The Thirteenth Finance Commission has recommended a calibrated exit strategy from the expansionary fiscal stance of the last two years. As a part of the fiscal consolidation process, the Finance Minister in his Budget speech on February 26, 2010 proposed to reduce the domestic public debt-GDP Ratio. In the Medium Term Fiscal Policy Statement, the Government has proposed a rolling target for fiscal deficit in the next two fiscal years. It is proposed to bring down the fiscal deficit from 5.5 per cent of GDP in 2010-11 to 4.8 per cent in 2011-12 and to 4.1 per cent in 2012-13.

The expenditure on Defence comes under Non Plan expenditure. As per the Budget Estimates for the year 2010-11, Defence has been allocated Rs. 1,47,344 crore, i.e. a marginal increase of 3.98 percent over the BE of 2009-10. The outlay for Defence comprises of Rs. 87,344 for Revenue expenditure1 and Rs. 60,000 crore for Capital expenditure2. Keeping in view the requirement of Defence for modernization of forces, the Capital budget has been given an increase of 9.44 per cent over the BE of 2008-09. The revenue allocation has increased only by 0.5 percent. However, there is a net reduction in allocation of Rs. 1096 crore in Revenue budget in comparison to the Revised Estimates of 2009-10. Last year, the Revenue budget was increased by 50.85 per cent over the BE of 2008-09 due to implementation of the Sixth Pay Commission’s recommendation. Since part of that was a one time expenditure, thus no additional funds were required under the Pay and Allowances head this year. However, considering the fact that a substantial part of Revenue expenditure is incurred on Stores & Equipment, Transportation, Revenue Works, Maintenance of Buildings, Installation, etc. and there is a danger of double digit inflation, thus the proposed allocation under these heads of expenditure will require extra effort on the part of defence functionaries to prioritise expenditure without compromising the operational readiness of the forces.

A look at the chart below shows that about half the expenditure is such that the Central Government has little control over it. The only expenditure which can be controlled by the Central Government is Central Plan (25 per cent), Defence (13 per cent) and other Non Plan expenditure including Pensions (16 per cent).

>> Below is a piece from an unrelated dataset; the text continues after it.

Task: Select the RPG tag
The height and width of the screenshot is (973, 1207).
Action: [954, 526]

Due to rising social and political tensions in different parts of the country, there is far greater need for inclusive growth. To achieve this goal the government has to allocate more resources for infrastructure development, health and education, etc. Thus Plan expenditure is bound to rise in the coming years and consequently the Government will have to take steps to reduce Non Plan expenditure to achieve reduction in the fiscal deficit as mentioned above. Considering the security environment in and around India, the government will have to provide more funds under the Capital budget required for modernization of forces. Thus, Defence authorities will have to work out how to function with a minimal increase in the Revenue budget.

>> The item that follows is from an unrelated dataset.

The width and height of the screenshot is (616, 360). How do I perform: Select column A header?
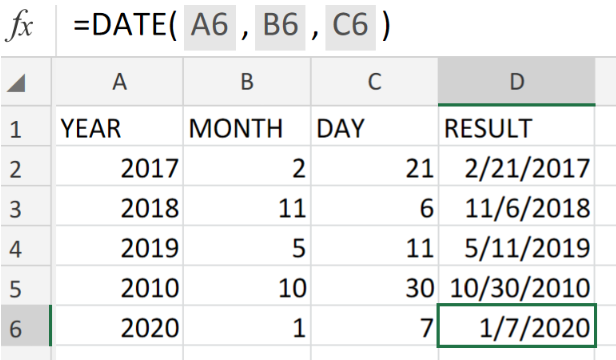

The Thirteenth Finance Commission has observed that there exists considerable scope to improve the quality and efficiency of defence expenditure through increased private sector engagement, import substitution and indigenization, improvements in procedures and practices and better project management, within the parameters of Government of India’s policy. Efforts in this direction will further expand the fiscal space available for defence spending.

The Standing Committee on Defence in its report on Demand for Grants (2009-10), placed in the Lok Sabha on December 16, 2009, also recommended that there is an urgent need to curb wasteful expenditure. The Committee has consistently been raising this issue in its earlier reports as well. In pursuance thereof, the Ministry had constituted a Defence Expenditure Review Committee (DERC) to comprehensively review all aspects of defence expenditure. The committee has already submitted its report. However, the action taken report on DERC recommendations indicating the areas where expenditure can be curbed is awaited. Since tax payer’s money is spent on such committees it is essential that the outcomes of their recommendations be placed in the public domain.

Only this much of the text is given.